SUPPLIED MATERIAL:
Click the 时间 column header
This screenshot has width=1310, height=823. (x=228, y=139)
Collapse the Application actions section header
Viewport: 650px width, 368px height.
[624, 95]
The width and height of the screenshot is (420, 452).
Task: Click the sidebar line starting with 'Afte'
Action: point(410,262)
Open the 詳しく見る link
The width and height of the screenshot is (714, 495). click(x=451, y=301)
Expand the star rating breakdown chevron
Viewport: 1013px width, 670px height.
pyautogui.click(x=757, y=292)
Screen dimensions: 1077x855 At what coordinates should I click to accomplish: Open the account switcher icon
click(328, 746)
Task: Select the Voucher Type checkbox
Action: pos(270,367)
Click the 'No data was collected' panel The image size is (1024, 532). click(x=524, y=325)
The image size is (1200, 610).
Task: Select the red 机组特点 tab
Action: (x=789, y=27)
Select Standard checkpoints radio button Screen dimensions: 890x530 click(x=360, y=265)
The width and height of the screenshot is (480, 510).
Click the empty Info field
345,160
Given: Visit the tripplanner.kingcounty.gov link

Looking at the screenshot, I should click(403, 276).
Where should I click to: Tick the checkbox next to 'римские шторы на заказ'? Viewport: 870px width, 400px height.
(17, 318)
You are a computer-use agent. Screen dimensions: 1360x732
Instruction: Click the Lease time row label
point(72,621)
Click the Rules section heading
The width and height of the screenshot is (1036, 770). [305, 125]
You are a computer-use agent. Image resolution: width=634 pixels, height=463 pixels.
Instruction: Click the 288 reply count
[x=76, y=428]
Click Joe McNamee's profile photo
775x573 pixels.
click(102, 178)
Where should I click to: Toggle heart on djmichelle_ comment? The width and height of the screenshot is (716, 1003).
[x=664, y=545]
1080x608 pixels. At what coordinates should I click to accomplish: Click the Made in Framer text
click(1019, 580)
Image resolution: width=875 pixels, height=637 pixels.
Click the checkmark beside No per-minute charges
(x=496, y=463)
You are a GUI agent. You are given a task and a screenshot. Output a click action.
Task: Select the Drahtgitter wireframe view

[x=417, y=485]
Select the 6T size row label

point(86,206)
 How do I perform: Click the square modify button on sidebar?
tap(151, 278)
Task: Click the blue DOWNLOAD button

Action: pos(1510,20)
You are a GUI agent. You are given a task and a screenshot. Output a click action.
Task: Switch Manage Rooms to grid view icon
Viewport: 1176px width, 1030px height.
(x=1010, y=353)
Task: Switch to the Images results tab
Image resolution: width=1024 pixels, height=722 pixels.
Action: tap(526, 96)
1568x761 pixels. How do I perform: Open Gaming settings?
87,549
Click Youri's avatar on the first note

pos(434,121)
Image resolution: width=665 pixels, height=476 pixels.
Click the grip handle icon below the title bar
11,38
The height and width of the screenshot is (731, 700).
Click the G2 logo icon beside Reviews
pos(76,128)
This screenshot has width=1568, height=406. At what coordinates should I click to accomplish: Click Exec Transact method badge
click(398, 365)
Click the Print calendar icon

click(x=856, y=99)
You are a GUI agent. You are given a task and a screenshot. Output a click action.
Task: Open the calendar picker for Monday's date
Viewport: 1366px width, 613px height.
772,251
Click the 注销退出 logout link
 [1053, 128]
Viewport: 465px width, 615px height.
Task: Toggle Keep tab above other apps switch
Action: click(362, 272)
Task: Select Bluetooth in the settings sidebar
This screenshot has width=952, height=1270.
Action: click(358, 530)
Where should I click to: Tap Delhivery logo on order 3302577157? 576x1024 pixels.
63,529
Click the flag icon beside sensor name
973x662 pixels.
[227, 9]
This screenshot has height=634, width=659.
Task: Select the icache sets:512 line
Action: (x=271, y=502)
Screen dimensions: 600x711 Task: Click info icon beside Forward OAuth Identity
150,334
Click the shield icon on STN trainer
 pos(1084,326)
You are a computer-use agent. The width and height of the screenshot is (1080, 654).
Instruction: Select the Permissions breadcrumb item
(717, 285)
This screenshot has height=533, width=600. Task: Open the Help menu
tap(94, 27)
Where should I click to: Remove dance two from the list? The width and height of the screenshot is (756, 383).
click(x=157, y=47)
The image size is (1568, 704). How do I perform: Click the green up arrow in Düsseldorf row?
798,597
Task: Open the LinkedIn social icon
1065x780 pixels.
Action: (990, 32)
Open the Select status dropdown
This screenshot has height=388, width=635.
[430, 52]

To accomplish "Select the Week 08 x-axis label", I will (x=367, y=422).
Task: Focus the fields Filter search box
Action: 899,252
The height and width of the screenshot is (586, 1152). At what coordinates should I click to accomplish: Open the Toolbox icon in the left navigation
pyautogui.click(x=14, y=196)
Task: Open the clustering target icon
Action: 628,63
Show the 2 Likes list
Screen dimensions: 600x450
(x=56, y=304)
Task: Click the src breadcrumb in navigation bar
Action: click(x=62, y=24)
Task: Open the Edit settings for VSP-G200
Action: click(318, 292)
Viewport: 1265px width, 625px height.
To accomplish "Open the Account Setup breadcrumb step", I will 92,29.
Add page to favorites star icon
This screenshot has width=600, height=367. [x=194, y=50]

EXERCISE GOAL:
Take the lines above and print them exactly.

ANSWER SPACE:
Click the 时间 column header
This screenshot has width=1310, height=823. (x=228, y=139)
Collapse the Application actions section header
Viewport: 650px width, 368px height.
[624, 95]
The width and height of the screenshot is (420, 452).
Task: Click the sidebar line starting with 'Afte'
Action: point(410,262)
Open the 詳しく見る link
The width and height of the screenshot is (714, 495). click(x=451, y=301)
Expand the star rating breakdown chevron
Viewport: 1013px width, 670px height.
pyautogui.click(x=757, y=292)
Screen dimensions: 1077x855 At what coordinates should I click to accomplish: Open the account switcher icon
click(328, 746)
Task: Select the Voucher Type checkbox
Action: pos(270,367)
Click the 'No data was collected' panel The image size is (1024, 532). click(x=524, y=325)
The image size is (1200, 610).
Task: Select the red 机组特点 tab
Action: (x=789, y=27)
Select Standard checkpoints radio button Screen dimensions: 890x530 click(x=360, y=265)
The width and height of the screenshot is (480, 510).
Click the empty Info field
345,160
Given: Visit the tripplanner.kingcounty.gov link

Looking at the screenshot, I should click(403, 276).
Where should I click to: Tick the checkbox next to 'римские шторы на заказ'? Viewport: 870px width, 400px height.
(17, 318)
You are a computer-use agent. Screen dimensions: 1360x732
Instruction: Click the Lease time row label
point(72,621)
Click the Rules section heading
The width and height of the screenshot is (1036, 770). [305, 125]
You are a computer-use agent. Image resolution: width=634 pixels, height=463 pixels.
Instruction: Click the 288 reply count
[x=76, y=428]
Click Joe McNamee's profile photo
775x573 pixels.
click(102, 178)
Where should I click to: Toggle heart on djmichelle_ comment? The width and height of the screenshot is (716, 1003).
[x=664, y=545]
1080x608 pixels. At what coordinates should I click to accomplish: Click the Made in Framer text
click(1019, 580)
Image resolution: width=875 pixels, height=637 pixels.
Click the checkmark beside No per-minute charges
(x=496, y=463)
You are a GUI agent. You are given a task and a screenshot. Output a click action.
Task: Select the Drahtgitter wireframe view

[x=417, y=485]
Select the 6T size row label

point(86,206)
 How do I perform: Click the square modify button on sidebar?
tap(151, 278)
Task: Click the blue DOWNLOAD button

Action: pos(1510,20)
You are a GUI agent. You are given a task and a screenshot. Output a click action.
Task: Switch Manage Rooms to grid view icon
Viewport: 1176px width, 1030px height.
(x=1010, y=353)
Task: Switch to the Images results tab
Image resolution: width=1024 pixels, height=722 pixels.
Action: tap(526, 96)
1568x761 pixels. How do I perform: Open Gaming settings?
87,549
Click Youri's avatar on the first note

pos(434,121)
Image resolution: width=665 pixels, height=476 pixels.
Click the grip handle icon below the title bar
11,38
The height and width of the screenshot is (731, 700).
Click the G2 logo icon beside Reviews
pos(76,128)
This screenshot has width=1568, height=406. At what coordinates should I click to accomplish: Click Exec Transact method badge
click(398, 365)
Click the Print calendar icon

click(x=856, y=99)
You are a GUI agent. You are given a task and a screenshot. Output a click action.
Task: Open the calendar picker for Monday's date
Viewport: 1366px width, 613px height.
772,251
Click the 注销退出 logout link
 [1053, 128]
Viewport: 465px width, 615px height.
Task: Toggle Keep tab above other apps switch
Action: click(362, 272)
Task: Select Bluetooth in the settings sidebar
This screenshot has width=952, height=1270.
Action: click(358, 530)
Where should I click to: Tap Delhivery logo on order 3302577157? 576x1024 pixels.
63,529
Click the flag icon beside sensor name
973x662 pixels.
[227, 9]
This screenshot has height=634, width=659.
Task: Select the icache sets:512 line
Action: (x=271, y=502)
Screen dimensions: 600x711 Task: Click info icon beside Forward OAuth Identity
150,334
Click the shield icon on STN trainer
 pos(1084,326)
You are a computer-use agent. The width and height of the screenshot is (1080, 654).
Instruction: Select the Permissions breadcrumb item
(717, 285)
This screenshot has height=533, width=600. Task: Open the Help menu
tap(94, 27)
Where should I click to: Remove dance two from the list? The width and height of the screenshot is (756, 383).
click(x=157, y=47)
The image size is (1568, 704). How do I perform: Click the green up arrow in Düsseldorf row?
798,597
Task: Open the LinkedIn social icon
1065x780 pixels.
Action: (990, 32)
Open the Select status dropdown
This screenshot has height=388, width=635.
[430, 52]

To accomplish "Select the Week 08 x-axis label", I will (x=367, y=422).
Task: Focus the fields Filter search box
Action: 899,252
The height and width of the screenshot is (586, 1152). At what coordinates should I click to accomplish: Open the Toolbox icon in the left navigation
pyautogui.click(x=14, y=196)
Task: Open the clustering target icon
Action: 628,63
Show the 2 Likes list
Screen dimensions: 600x450
(x=56, y=304)
Task: Click the src breadcrumb in navigation bar
Action: click(x=62, y=24)
Task: Open the Edit settings for VSP-G200
Action: click(318, 292)
Viewport: 1265px width, 625px height.
To accomplish "Open the Account Setup breadcrumb step", I will 92,29.
Add page to favorites star icon
This screenshot has width=600, height=367. [x=194, y=50]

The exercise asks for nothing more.